- IATA: none; ICAO: KEHO; FAA LID: EHO;

Summary
- Airport type: Public
- Owner: City of Shelby
- Serves: Shelby, North Carolina
- Elevation AMSL: 847 ft / 258 m
- Coordinates: 35°15′21″N 081°36′03″W﻿ / ﻿35.25583°N 81.60083°W
- Interactive map of Shelby–Cleveland County Regional Airport

Runways
| Direction | Length |  | Surface |
| ft | m |
| 5/23 | 5,001 | 1,524 | Asphalt |

Statistics (2023)
- Aircraft operations (year ending 7/2/2023): 18,200
- Based aircraft: 71
- Source: Federal Aviation Administration

= Shelby–Cleveland County Regional Airport =

Shelby–Cleveland County Regional Airport is a public use airport located three nautical miles (6 km) southwest of the central business district of Shelby, in Cleveland County, North Carolina, United States. It is owned by the City of Shelby and was formerly known as Shelby Municipal Airport. It is home to the Shelby Composite Squadron of the Civil Air Patrol, the USAF Civilian Auxiliary.
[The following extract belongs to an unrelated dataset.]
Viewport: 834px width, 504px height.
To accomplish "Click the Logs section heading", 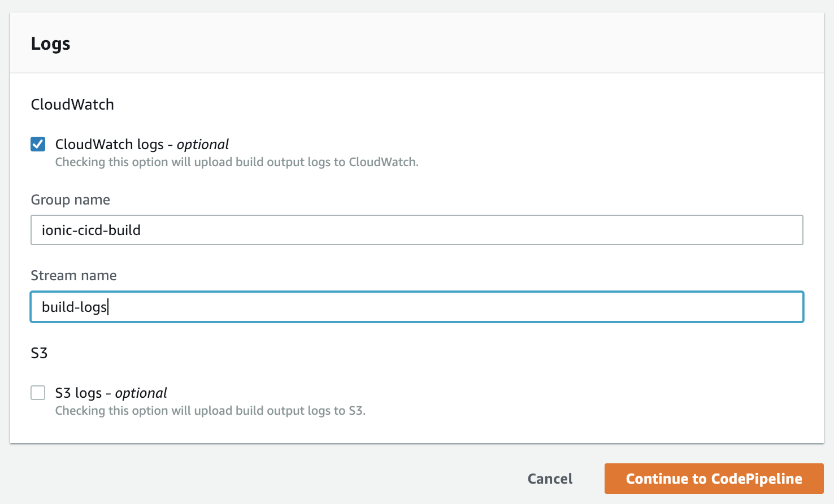I will pyautogui.click(x=50, y=44).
Although many U.S. airports use the same three-letter location identifier for the FAA and IATA, this facility is assigned EHO by the FAA but has no designation from the IATA. The airport's ICAO location indicator is KEHO.

== Facilities and aircraft ==
Shelby–Cleveland County Regional Airport covers an area of 225 acre at an elevation of 847 feet (258 m) above mean sea level. It has one runway designated 5/23 with an asphalt surface measuring 5,001 by 100 feet (1,524 x 30 m).

For the 12-month period ending July 2, 2023, the airport had 18,200 aircraft operations, an average of 50 per day: 99% general aviation and 1% military. At that time there were 71 aircraft based at this airport: 65 single-engine, 4 multi-engine, 1 jet, and 1 helicopter.